Cyber Defense Advisors

Going going gone! Ransomware attack grabs Christie’s client data for a steal

Graham CLULEY

May 29, 2024

Promo Protect all your devices, without slowing them down. Free 30-day trial

The world-renowned auction house Christie’s has confirmed that it has fallen victim to a ransomware attack, seemingly orchestrated by a Russia-linked cybercriminal gang.

Two weeks ago the CEO of the world’s wealthiest auction house posted on LinkedIn blamed a “technology security incident” after the Christie’s website went unexpectedly offline.

Meanwhile, two employees of Christie’s told The New York Times described a “state of panic” at the auction house, with senior staff not answering workers’ questions about whether confidential data was being held to ransom.

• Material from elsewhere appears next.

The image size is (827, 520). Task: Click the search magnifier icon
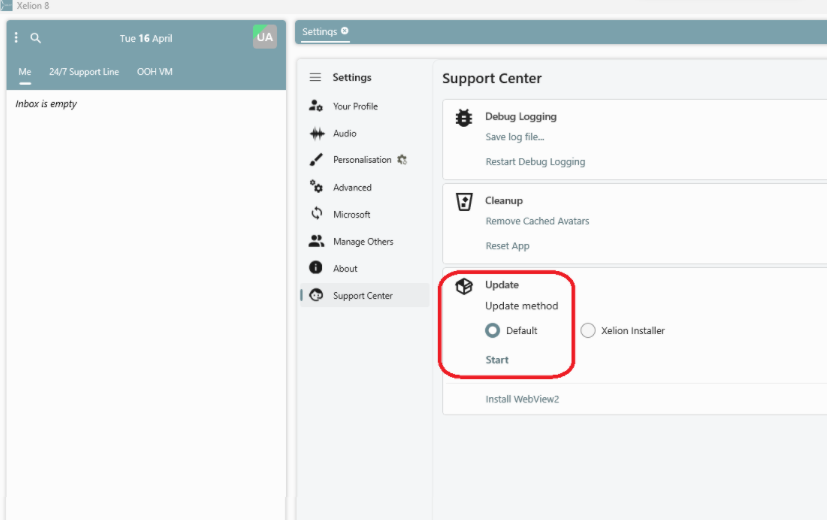(x=35, y=38)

Confirmation now appears to have emerged, with a posting on the dark web site of ransomware gang RansomHub claiming to have stolen personal information related to “at least 500,000” of Christie’s clients around the world, and giving the auction house less than a week to pay up.

According to the gang, it “attempted to come to a reasonable resolution” with Christie’s, but the auction house had stopped negotiating. RansomHub posted an image of what they claimed was some of the stolen data, which appeared to contain data derived from identification documents including people’s names, places and dates of birth, nationality and other passport details.

It is unclear what size of ransom the cybercriminals were hoping to extort from the auction house.

According to the latest statements by Christie’s, the organisation is working with the relevant authorities and regulators, and is informing affected clients of the security breach.  It has been at pains to emphasise that it has seen no evidence

Some auction sales were reportedly initially delayed as a result of the RansomHub cyber attack.  Past victims of RansomHub have included Change Healthcare, the city of Neodesha in Kansas, and a county sheriff’s office.

RansomHub has stated that it does not launch attacks against organisations based in Russia, Cuba, North Korea, China, or Romania, lending weight to the theory that the gang’s operators have strong connections to Russia.

Unfortunately this is not the first cybersecurity challenge that Christie’s has faced. Last year, for instance, security researchers uncovered a vulnerability on Christie’s website that could reveal the precise location of precious artworks when prospective sellers uploaded them in readiness for auction.